C’est arrivé pour se débarrasser des prétendus indésirables, la police a débarqué et viré tout le monde. Ce qui arrive immanquablement lorsque des intérêts immobiliers veulent s’approprier un territoire. Ça a commencé avec le Music Centre et les bâtiments du même genre, il était devenu évident qu’il y avait beaucoup d’argent à se faire de cette manière, et qu’il fallait éjecter ces gens. Le prolongement de cette attitude est qu’il faut ensuite éradiquer toute conduite immorale. Le parc a été nettoyé, et littéralement refait, réaménagé. Cela s’est déplacé vers Hollywood, Hollywood Boulevard a connu le même destin, bien que cela n’ait pas engendré de rénovation, puis le déplacement a continué vers Santa Monica.

Quand on voit le centre, on dirait que quelqu’un a eu l’idée de mettre New York sur la côte et que cela n’a pas vraiment marché.

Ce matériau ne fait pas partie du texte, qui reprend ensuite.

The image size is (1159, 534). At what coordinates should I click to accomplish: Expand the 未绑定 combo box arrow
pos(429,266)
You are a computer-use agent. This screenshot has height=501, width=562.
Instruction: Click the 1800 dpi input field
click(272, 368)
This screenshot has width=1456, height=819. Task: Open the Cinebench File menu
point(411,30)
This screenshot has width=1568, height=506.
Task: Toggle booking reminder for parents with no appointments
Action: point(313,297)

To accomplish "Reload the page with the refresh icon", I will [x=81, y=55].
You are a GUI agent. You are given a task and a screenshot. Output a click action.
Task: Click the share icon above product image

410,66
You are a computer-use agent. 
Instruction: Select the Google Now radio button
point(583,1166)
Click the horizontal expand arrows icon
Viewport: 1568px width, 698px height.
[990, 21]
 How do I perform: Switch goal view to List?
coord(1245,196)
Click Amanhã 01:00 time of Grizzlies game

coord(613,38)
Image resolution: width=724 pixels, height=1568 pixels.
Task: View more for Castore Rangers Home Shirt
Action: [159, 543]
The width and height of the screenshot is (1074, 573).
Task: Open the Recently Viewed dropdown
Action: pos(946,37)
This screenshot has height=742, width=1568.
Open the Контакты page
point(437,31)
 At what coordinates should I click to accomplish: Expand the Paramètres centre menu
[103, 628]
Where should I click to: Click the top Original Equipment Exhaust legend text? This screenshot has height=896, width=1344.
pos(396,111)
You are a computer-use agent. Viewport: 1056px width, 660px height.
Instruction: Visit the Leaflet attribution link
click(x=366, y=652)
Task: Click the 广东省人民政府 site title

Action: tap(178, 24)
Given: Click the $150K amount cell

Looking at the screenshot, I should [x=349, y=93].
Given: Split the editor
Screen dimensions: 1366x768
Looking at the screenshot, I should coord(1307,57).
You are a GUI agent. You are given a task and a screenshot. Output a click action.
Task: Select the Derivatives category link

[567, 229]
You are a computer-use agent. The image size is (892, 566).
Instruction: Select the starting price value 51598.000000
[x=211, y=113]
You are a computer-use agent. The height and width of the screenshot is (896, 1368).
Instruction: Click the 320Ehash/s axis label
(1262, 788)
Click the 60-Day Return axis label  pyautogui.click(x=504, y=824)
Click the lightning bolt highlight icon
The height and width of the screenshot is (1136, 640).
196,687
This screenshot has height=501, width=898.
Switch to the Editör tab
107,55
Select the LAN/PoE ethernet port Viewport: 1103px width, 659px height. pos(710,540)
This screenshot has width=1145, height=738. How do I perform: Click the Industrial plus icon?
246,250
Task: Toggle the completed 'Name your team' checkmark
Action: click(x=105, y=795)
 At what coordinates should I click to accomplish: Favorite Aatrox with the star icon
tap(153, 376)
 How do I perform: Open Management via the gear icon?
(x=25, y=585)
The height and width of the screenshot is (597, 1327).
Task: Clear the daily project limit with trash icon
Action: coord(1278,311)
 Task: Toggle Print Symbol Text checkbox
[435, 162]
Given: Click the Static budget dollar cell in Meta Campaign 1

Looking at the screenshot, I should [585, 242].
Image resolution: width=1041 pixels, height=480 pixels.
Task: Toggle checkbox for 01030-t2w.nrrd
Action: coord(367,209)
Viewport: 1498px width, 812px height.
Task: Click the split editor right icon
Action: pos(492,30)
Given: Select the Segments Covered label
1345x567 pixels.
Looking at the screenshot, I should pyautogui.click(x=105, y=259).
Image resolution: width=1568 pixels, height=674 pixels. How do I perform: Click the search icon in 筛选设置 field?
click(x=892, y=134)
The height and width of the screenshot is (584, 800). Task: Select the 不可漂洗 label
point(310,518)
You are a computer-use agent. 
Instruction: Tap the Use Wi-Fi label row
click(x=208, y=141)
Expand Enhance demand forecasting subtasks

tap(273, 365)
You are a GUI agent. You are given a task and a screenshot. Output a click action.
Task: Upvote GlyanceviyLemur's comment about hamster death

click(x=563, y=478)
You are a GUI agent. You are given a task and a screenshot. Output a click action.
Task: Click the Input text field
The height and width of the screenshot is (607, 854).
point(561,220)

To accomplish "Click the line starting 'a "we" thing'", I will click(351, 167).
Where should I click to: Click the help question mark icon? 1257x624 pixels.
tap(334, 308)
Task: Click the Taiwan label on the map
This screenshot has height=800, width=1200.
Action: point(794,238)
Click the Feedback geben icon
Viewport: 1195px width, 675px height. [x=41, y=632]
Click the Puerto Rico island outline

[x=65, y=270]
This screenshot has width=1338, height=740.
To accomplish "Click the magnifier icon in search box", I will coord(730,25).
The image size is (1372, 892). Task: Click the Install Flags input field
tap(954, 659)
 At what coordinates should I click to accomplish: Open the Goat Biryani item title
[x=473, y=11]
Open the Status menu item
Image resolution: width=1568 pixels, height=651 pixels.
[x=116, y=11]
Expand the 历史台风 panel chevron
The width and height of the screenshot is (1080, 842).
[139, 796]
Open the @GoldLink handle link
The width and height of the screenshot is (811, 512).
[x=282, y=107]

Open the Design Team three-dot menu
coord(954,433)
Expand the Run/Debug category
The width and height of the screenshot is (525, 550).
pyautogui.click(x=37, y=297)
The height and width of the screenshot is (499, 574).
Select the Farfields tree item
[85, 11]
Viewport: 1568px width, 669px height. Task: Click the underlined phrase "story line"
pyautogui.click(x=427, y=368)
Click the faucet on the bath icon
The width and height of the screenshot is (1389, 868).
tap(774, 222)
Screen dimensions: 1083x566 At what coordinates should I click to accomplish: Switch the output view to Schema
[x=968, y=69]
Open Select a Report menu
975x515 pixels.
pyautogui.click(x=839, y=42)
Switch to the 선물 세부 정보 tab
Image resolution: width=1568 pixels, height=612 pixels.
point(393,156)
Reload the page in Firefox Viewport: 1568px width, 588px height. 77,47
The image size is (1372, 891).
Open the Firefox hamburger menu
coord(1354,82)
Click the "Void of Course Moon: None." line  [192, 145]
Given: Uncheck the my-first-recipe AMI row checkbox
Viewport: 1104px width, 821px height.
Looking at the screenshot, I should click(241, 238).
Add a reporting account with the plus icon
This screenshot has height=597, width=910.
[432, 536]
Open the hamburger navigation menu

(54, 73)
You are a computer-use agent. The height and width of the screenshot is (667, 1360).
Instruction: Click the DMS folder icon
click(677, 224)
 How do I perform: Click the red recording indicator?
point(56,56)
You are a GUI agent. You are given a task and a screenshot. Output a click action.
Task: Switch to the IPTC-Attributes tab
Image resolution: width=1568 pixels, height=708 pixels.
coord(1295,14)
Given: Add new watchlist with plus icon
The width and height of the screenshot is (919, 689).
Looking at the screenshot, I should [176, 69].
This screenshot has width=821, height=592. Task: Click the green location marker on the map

Exactement, c’est assez extraordinaire. Dans les années cinquante, le centre était totalement différent de ce qu’il est aujourd’hui. Il est beaucoup plus délabré et pauvre de nos jours. Le changement a eu lieu dans les années 60, et a été progressif, il y a tous ces énormes immeubles où vivent des riches, les nouveaux appartements, les cabinets d’avocats…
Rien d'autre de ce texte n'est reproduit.